After only a short time on the market the product was pulled, as it was discovered there were a number of performance and reliability problems that made the system essentially unusable. Sony then re-engineered the device for a quick re-release, but then extended the delay well into 1998 instead, and increased the capacity to "200 MB" (approximately 210 megabytes) while they were at it. By this point the market was already saturated by the Zip disk, so it never gained much market share.
The UHD144 drive surfaced early in 1998 as the it drive, and provided 144 MB of storage while also being compatible with the standard 1.44 MB floppies. The drive was slower than its competitors but the media were cheaper, running about 8 US$ at introduction and 5 US$ soon after.

● Data provided:
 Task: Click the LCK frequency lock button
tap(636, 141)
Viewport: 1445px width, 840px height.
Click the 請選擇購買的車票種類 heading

● Challenge A: In the passage on early removable storage drives, what did UHD144 media cost when first introduced?
● Challenge B: Write the next part of the passage on early removable storage drives, picking up after its final sentence.

● Answer A: About 8 US$.

● Answer B:
The 5¼-inch disk had a large circular hole in the center for the spindle of the drive and a small oval aperture in both sides of the plastic to allow the heads of the drive to read and write the data. The magnetic medium could be spun by rotating it from the middle hole. A small notch on the right hand side of the disk would identify whether the disk was read-only or writable, detected by a mechanical switch or photo transistor above it. Another LED/phototransistor pair located near the center of the disk could detect a small hole once per rotation, called the index hole, in the magnetic disk. It was used to detect the start of each track, and whether or not the disk rotated at the correct speed; some operating systems, such as Apple DOS, did not use index sync, and often the drives designed for such systems lacked the index hole sensor. Disks of this type were said to be soft sector disks. Very early 8-inch and 5¼-inch disks also had physical holes for each sector, and were termed hard sector disks. Inside the disk were two layers of fabric designed to reduce friction between the medium and the outer casing, with the medium sandwiched in the middle. The outer casing was usually a one-part sheet, folded double with flaps glued or spot-welded together. A catch was lowered into position in front of the drive to prevent the disk from emerging, as well as to raise or lower the spindle (and, in two-sided drives, the upper read/write head).
The 8-inch disk was very similar in structure to the 5¼-inch disk, with the exception that the read-only logic was in reverse: the slot on the side had to be taped over to allow writing.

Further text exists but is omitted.